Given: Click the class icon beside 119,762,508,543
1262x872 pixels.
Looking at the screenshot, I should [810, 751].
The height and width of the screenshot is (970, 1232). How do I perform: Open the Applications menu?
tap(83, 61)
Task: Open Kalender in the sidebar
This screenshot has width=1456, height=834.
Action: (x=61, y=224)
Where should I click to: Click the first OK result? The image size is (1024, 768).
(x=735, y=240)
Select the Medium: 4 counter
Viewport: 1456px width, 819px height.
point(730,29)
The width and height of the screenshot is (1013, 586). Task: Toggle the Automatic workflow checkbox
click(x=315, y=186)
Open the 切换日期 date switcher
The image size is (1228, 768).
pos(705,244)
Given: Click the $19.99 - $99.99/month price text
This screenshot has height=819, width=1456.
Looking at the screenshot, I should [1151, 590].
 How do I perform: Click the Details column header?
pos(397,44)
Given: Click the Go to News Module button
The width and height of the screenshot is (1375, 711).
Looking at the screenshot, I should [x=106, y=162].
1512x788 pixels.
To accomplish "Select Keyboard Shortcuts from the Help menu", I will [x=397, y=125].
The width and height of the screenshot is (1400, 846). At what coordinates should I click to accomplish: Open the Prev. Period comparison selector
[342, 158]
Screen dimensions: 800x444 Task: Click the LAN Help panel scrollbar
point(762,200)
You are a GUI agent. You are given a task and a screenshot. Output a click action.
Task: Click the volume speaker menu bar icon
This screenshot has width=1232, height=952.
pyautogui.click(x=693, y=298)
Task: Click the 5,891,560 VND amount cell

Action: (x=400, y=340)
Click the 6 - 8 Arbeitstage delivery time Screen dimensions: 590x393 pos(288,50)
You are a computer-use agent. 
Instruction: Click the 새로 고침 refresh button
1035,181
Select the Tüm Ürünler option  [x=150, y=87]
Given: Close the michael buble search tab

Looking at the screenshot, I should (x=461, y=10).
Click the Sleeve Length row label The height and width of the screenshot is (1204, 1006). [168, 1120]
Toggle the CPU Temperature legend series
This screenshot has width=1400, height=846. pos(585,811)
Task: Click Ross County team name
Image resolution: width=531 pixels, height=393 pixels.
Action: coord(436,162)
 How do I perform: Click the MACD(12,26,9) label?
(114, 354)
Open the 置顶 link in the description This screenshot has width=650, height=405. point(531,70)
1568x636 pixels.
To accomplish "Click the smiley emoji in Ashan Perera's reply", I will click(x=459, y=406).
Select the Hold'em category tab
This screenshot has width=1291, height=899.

INSTRUCTIONS TO FOLLOW: Please write out all of the records above again, swapping every "Given:" for "Request:" and leaving everything else unchanged.

WRITTEN SOLUTION:
Request: Click the class icon beside 119,762,508,543
1262x872 pixels.
Looking at the screenshot, I should [810, 751].
The height and width of the screenshot is (970, 1232). How do I perform: Open the Applications menu?
tap(83, 61)
Task: Open Kalender in the sidebar
This screenshot has width=1456, height=834.
Action: (x=61, y=224)
Where should I click to: Click the first OK result? The image size is (1024, 768).
(x=735, y=240)
Select the Medium: 4 counter
Viewport: 1456px width, 819px height.
point(730,29)
The width and height of the screenshot is (1013, 586). Task: Toggle the Automatic workflow checkbox
click(x=315, y=186)
Open the 切换日期 date switcher
The image size is (1228, 768).
pos(705,244)
Request: Click the $19.99 - $99.99/month price text
This screenshot has height=819, width=1456.
Looking at the screenshot, I should [1151, 590].
 How do I perform: Click the Details column header?
pos(397,44)
Request: Click the Go to News Module button
The width and height of the screenshot is (1375, 711).
Looking at the screenshot, I should [x=106, y=162].
1512x788 pixels.
To accomplish "Select Keyboard Shortcuts from the Help menu", I will [x=397, y=125].
The width and height of the screenshot is (1400, 846). At what coordinates should I click to accomplish: Open the Prev. Period comparison selector
[342, 158]
Screen dimensions: 800x444 Task: Click the LAN Help panel scrollbar
point(762,200)
You are a GUI agent. You are given a task and a screenshot. Output a click action.
Task: Click the volume speaker menu bar icon
This screenshot has width=1232, height=952.
pyautogui.click(x=693, y=298)
Task: Click the 5,891,560 VND amount cell

Action: (x=400, y=340)
Click the 6 - 8 Arbeitstage delivery time Screen dimensions: 590x393 pos(288,50)
You are a computer-use agent. 
Instruction: Click the 새로 고침 refresh button
1035,181
Select the Tüm Ürünler option  [x=150, y=87]
Request: Close the michael buble search tab

Looking at the screenshot, I should (x=461, y=10).
Click the Sleeve Length row label The height and width of the screenshot is (1204, 1006). [168, 1120]
Toggle the CPU Temperature legend series
This screenshot has width=1400, height=846. pos(585,811)
Task: Click Ross County team name
Image resolution: width=531 pixels, height=393 pixels.
Action: coord(436,162)
 How do I perform: Click the MACD(12,26,9) label?
(114, 354)
Open the 置顶 link in the description This screenshot has width=650, height=405. point(531,70)
1568x636 pixels.
To accomplish "Click the smiley emoji in Ashan Perera's reply", I will click(x=459, y=406).
Select the Hold'em category tab
This screenshot has width=1291, height=899.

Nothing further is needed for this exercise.